La relación económica entre México y Estados Unidos debe fortalecerse para no ser cómplices de un fracaso futuro de la economía mundial, manifestó Arturo Sarukhan, embajador mexicano en Washington.
"México y Estados Unidos pueden trabajar de manera conjunta; tenemos el desafío de dejar jugar ajedrez y entender que podemos transformarnos en socios del éxito de la región y no en cómplices del fracaso", dijo ante un nutrido foro conformado por empresarios, inversionistas, analistas y altos funcionarios del sector Vivienda mexicano presentes en la última conferencia del Mexican Housing Day.
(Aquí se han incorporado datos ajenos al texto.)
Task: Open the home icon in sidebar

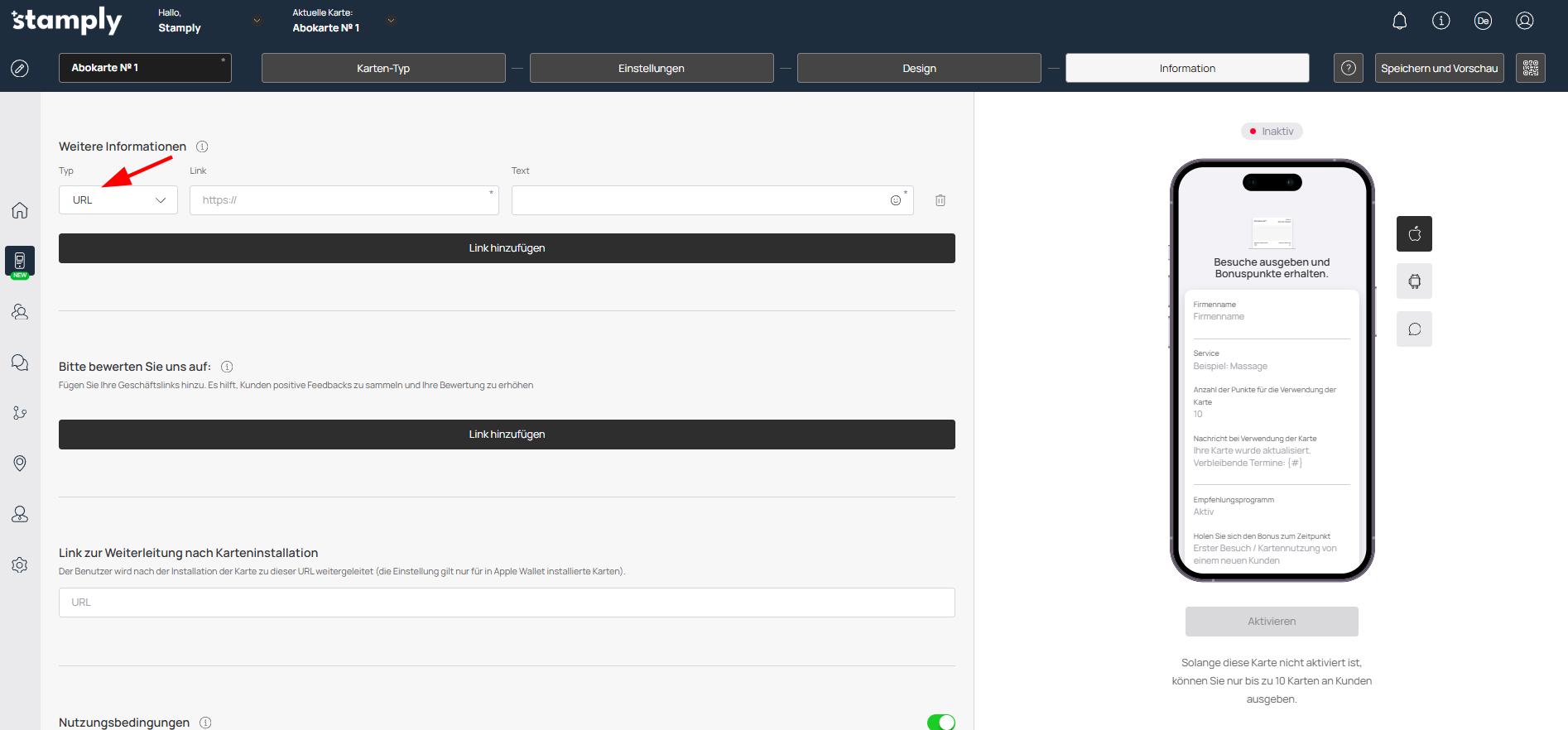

El embajador Sarukhan también señaló que pese a que la región "no es una prioridad para Estados Unidos".
México es afortunado por la cercana y estrecha colaboración entre los presidentes Felipe Calderón y Barack Obama, aseveró.
"La única manera de potenciar nuestras sinergias es ampliando nuestro intercambio conforme a lo ya asentado en el Tratado de Libre Comercio de América del Norte".
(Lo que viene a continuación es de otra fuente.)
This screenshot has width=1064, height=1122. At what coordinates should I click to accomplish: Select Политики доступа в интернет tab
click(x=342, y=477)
Detalló que en 1995 la región de Norteamérica era responsable del 19% del comercio mundial; la participación en los flujos de negocio del orbe disminuyó a 12% en 2006, por lo que instó a un trabajo intenso para desarrollar más infraestructura en la zona fronteriza.
"Tenemos que desarrollar una visión para Norteamérica y es ahí donde reside la oportunidad de México para crecer, competir y crear prosperidad para la zona. Ustedes aquí juegan un papel crucial", concluyó.